A new study led by Tel Aviv University presents a significant breakthrough in ocean research: an innovative system called GOFLOW enables , for the first time, the mapping of ocean currents with extremely high accuracy directly from satellite imagery. Researchers estimate that this new capability will contribute to a deeper understanding of the processes that influence weather patterns, the climate crisis, and the interplay between the ocean and the atmosphere.

The study was led by Professor Roy Barkan from the Department of Geophysics at the School of Exact Sciences, in collaboration with Luke Lennan from Scripps Institution of Oceanography, Kaushik Srinivasan from the University of California, and Nicholas Bezzo from the University of Rhode Island. The study was published in the journal Nature Geoscience.

Calm waters conceal great depths: This is how the processes within the Gulf Stream were revealed

The oceans cover more than 70% of the Earth's surface and are a key driver of global climate regulation.
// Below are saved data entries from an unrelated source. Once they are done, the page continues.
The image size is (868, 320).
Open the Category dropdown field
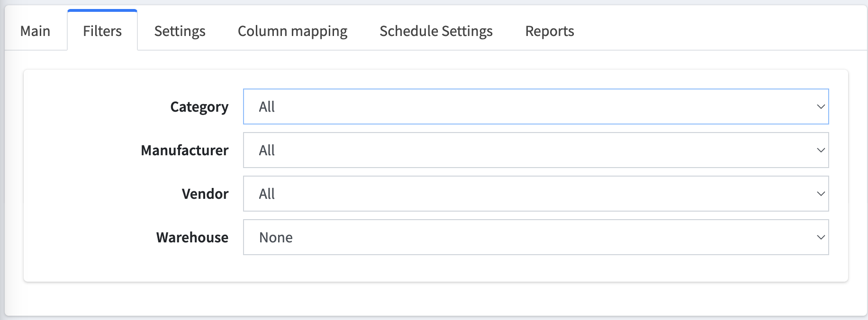click(535, 107)
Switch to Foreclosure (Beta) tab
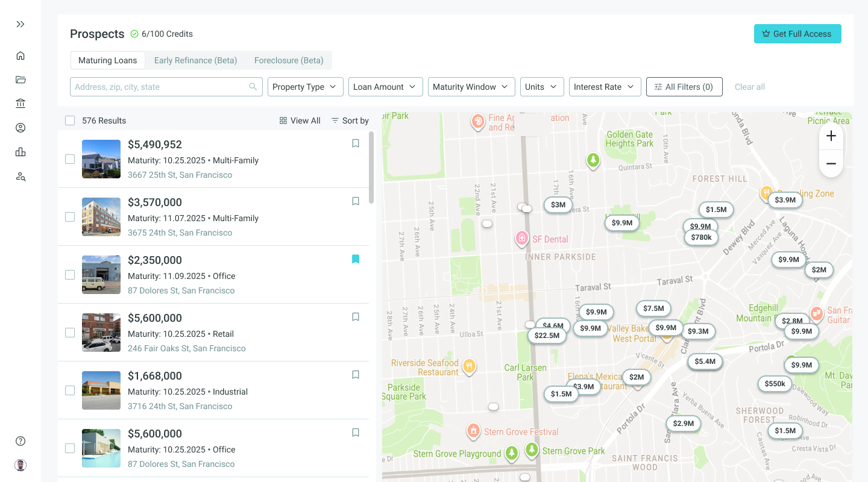Screen dimensions: 868x482 point(289,60)
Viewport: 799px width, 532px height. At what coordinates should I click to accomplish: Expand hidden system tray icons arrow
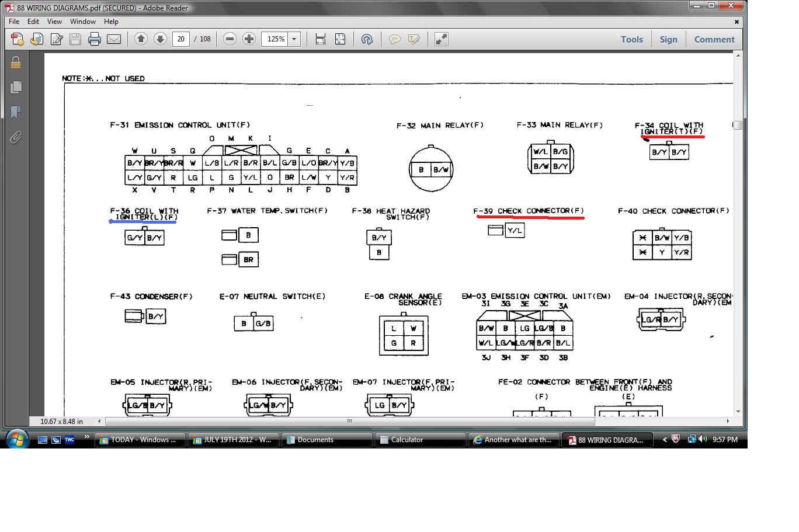pos(665,440)
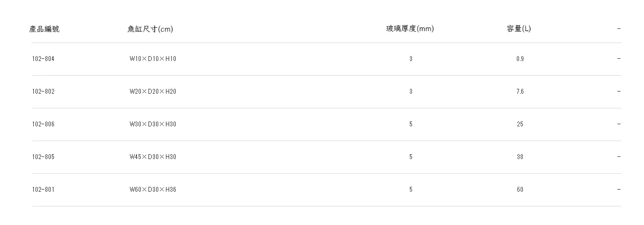The height and width of the screenshot is (225, 644).
Task: Click glass thickness 3 in the 102-804 row
Action: (411, 59)

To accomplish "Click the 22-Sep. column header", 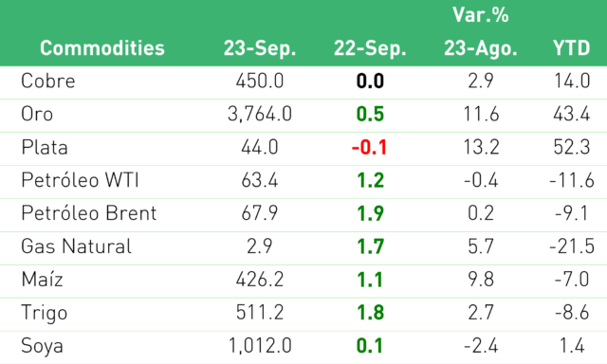I will click(370, 49).
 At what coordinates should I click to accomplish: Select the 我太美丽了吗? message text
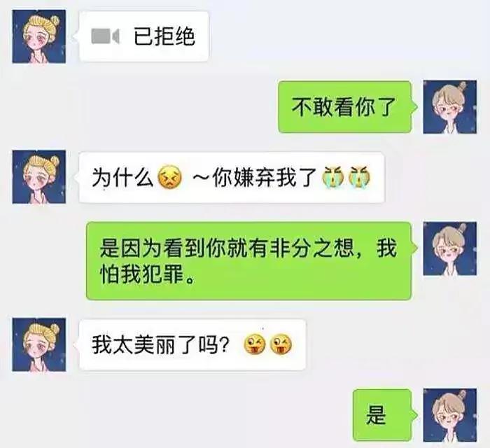coord(160,345)

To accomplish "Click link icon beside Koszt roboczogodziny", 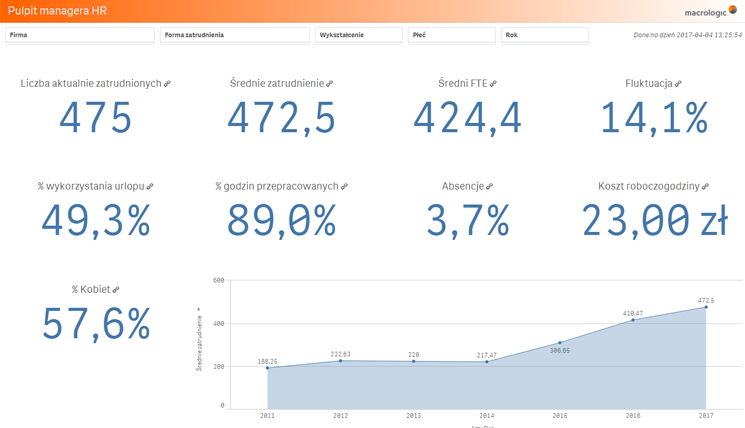I will [x=705, y=187].
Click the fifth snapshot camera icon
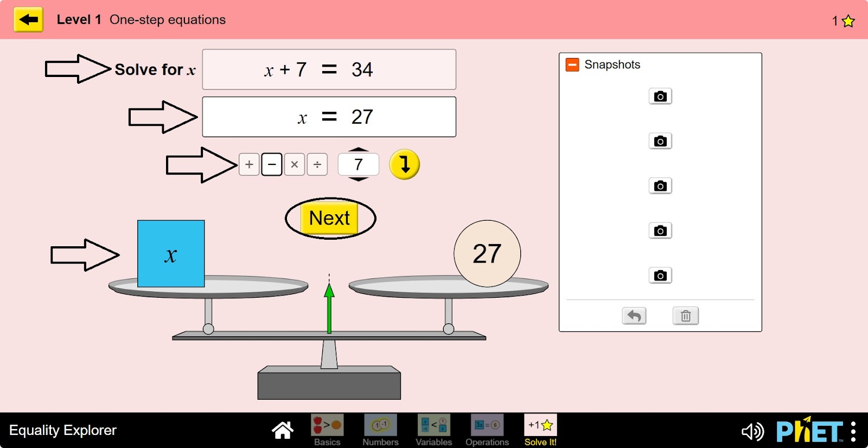The width and height of the screenshot is (868, 448). click(660, 276)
Ocean currents, such as the Gulf Stream in the Atlantic Ocean, are responsible for transporting heat, carbon, and energy over vast distances. However, until now, much of the small-scale, rapid processes occurring within them—at scales of tens of kilometers or less—has remained beyond the direct measurement capabilities of satellites.

This is where GOFLOW comes in . Developed using artificial intelligence and trained on highly advanced ocean simulations, the system analyzes a series of infrared images of sea surface temperatures to infer horizontal water flow fields. Unlike previous methods that relied on limited physical assumptions, this system succeeds in detecting more complex and precise movements.
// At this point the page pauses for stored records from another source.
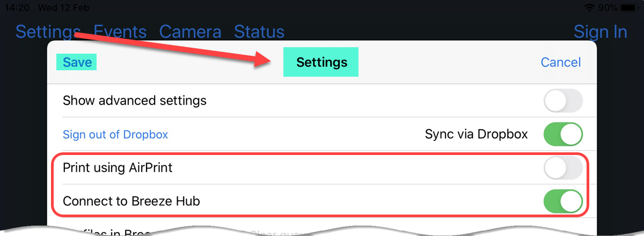Click the Sign In link
Viewport: 644px width, 236px height.
pyautogui.click(x=601, y=32)
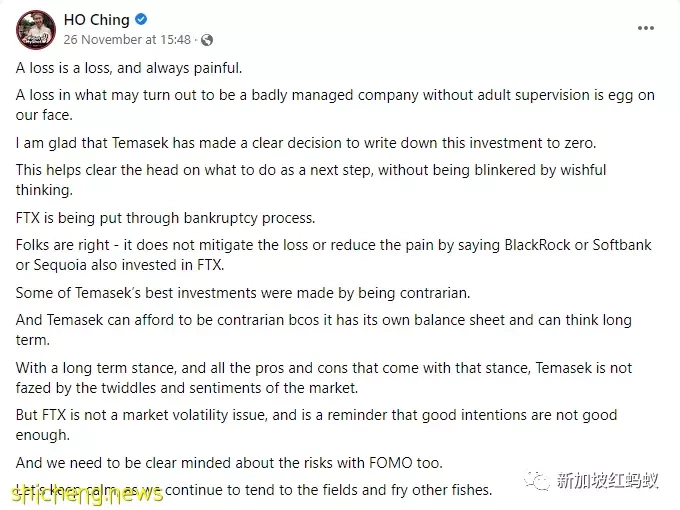Open HO Ching's profile picture
Screen dimensions: 680x510
click(x=36, y=29)
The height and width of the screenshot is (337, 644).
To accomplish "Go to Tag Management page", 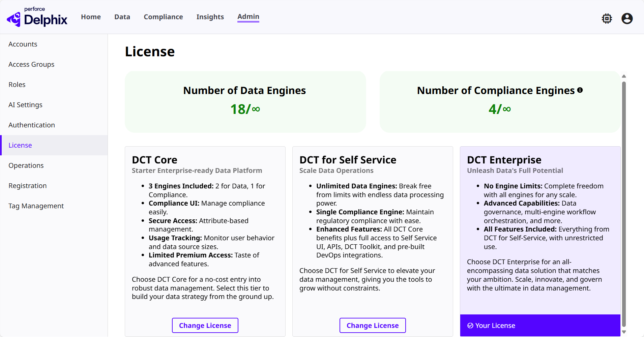I will tap(36, 206).
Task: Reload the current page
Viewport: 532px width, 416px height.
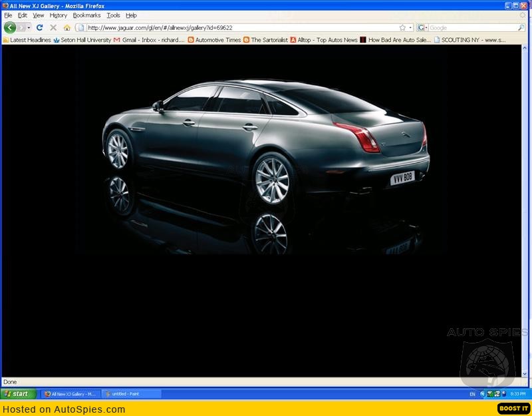Action: click(x=40, y=27)
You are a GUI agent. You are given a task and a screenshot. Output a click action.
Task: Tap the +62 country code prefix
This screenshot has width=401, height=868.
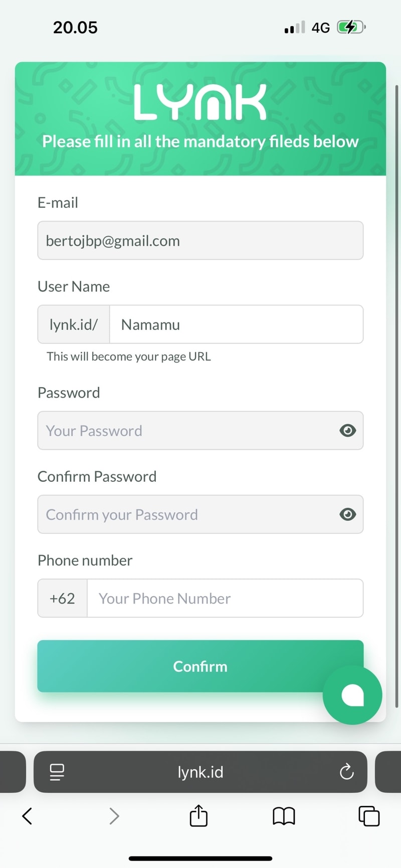tap(63, 599)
The analysis reveals that regions like the Gulf Stream experience strong dynamic processes on scales smaller than 30 kilometers, accompanied by sharp temperature changes and converging flow patterns. These phenomena are linked to vertical water mixing, the upwelling or downwelling of water masses, and the influence on heat and gas exchange between the ocean and the atmosphere.
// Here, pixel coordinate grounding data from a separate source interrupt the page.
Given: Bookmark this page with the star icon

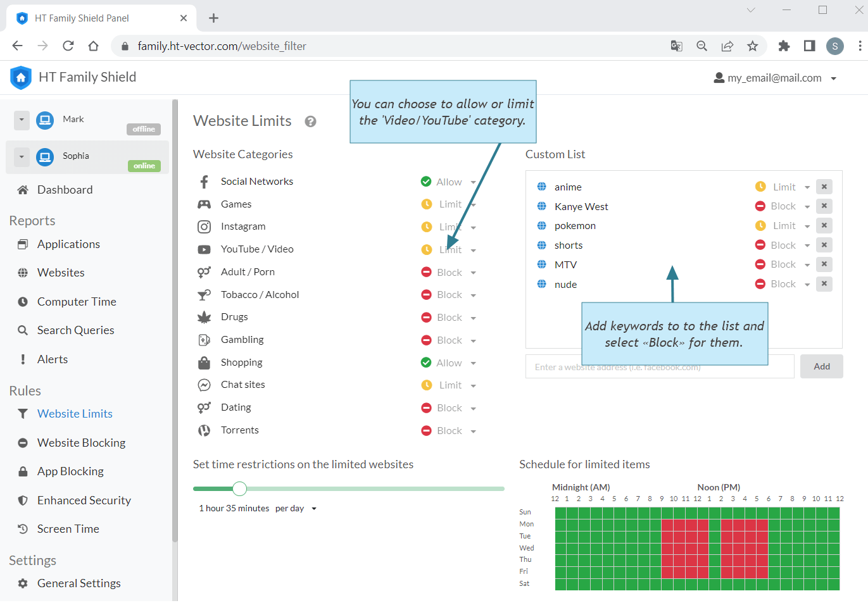Looking at the screenshot, I should point(752,46).
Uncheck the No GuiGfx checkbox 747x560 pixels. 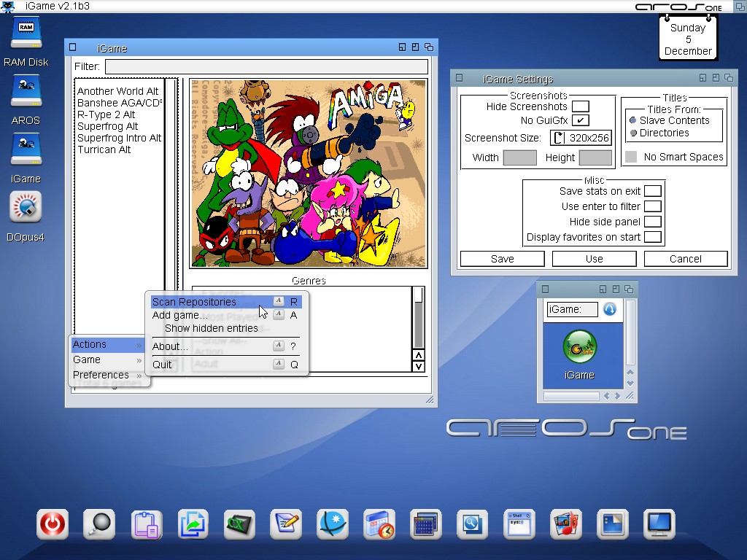tap(580, 120)
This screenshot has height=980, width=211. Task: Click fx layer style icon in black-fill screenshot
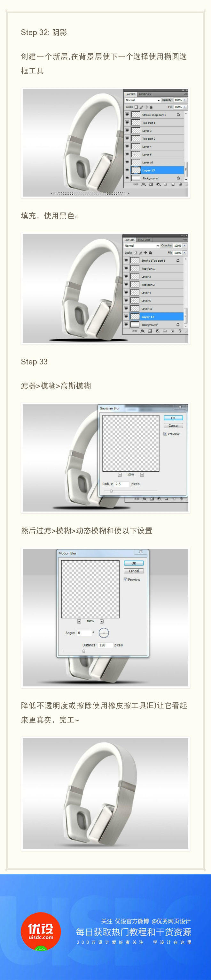tap(143, 331)
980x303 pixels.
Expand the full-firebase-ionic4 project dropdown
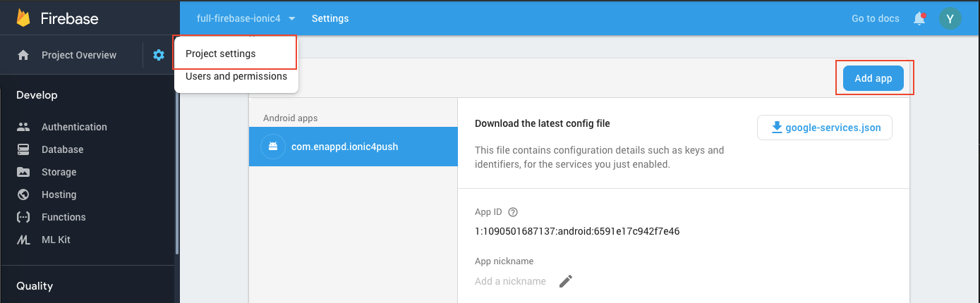[x=246, y=18]
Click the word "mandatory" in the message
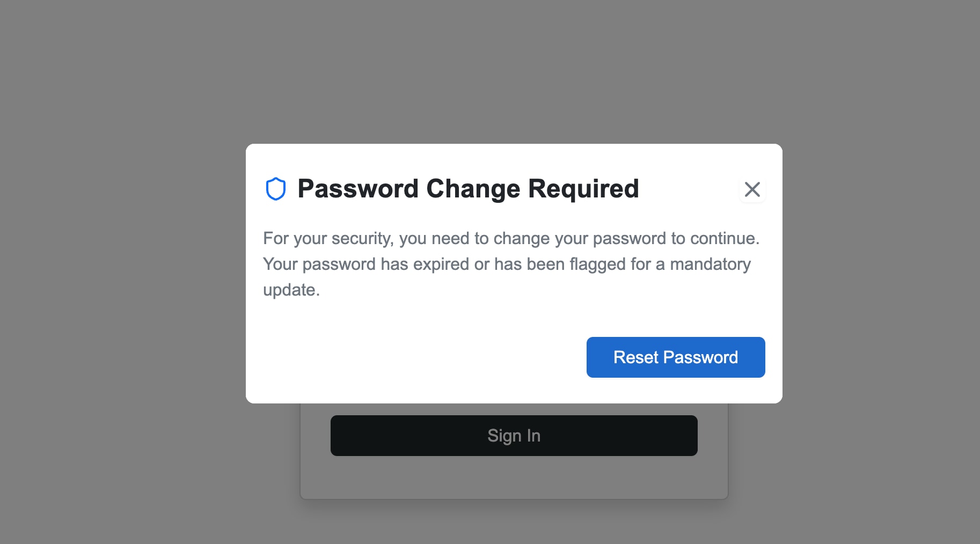The width and height of the screenshot is (980, 544). click(x=710, y=264)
Better preparedness for extreme weather events

The researchers point out that the study's findings have clear climatic implications, as ocean mixing and energy transfer processes influence storm intensity, marine heatwave development, pollutant dispersal, and the ocean's capacity to absorb carbon dioxide from the atmosphere. A better understanding of these mechanisms could improve climate forecasting models and provide more accurate predictions of extreme weather events.

Furthermore, the researchers assert that the system provides, for the first time, a direct spatial representation of the horizontal divergence field in the ocean, a key indicator for understanding vertical water movements. This information was previously only available through computer simulations or in-situ measurements at sea.

Professor Roy Barkan concludes by saying:

“The ocean is a key component of Earth’s climate system, but much of the processes that drive it occur on small, rapid scales that are very difficult to measure directly. Through GOFLOW, we are successfully extracting, for the first time, dynamic information from satellites that was previously unavailable, revealing mechanisms that affect mixing, heat transfer, and gas exchange between the ocean and the atmosphere. In an era of accelerating climate change, the ability to see these fine details is crucial to better understanding the big picture.”

About Professor Roi Barkan

Professor Roy Barkan is a researcher in the Department of Geophysics at Tel Aviv University, specializing in physical oceanography and fluid dynamics. His research focuses on understanding dynamic processes in the ocean at small and medium scales and how they affect water mixing and the exchange of energy and gases between the sea and the atmosphere. His research combines advanced numerical models, satellite data, and technological tools such as artificial intelligence to improve the accuracy of climate models and ocean current forecasts.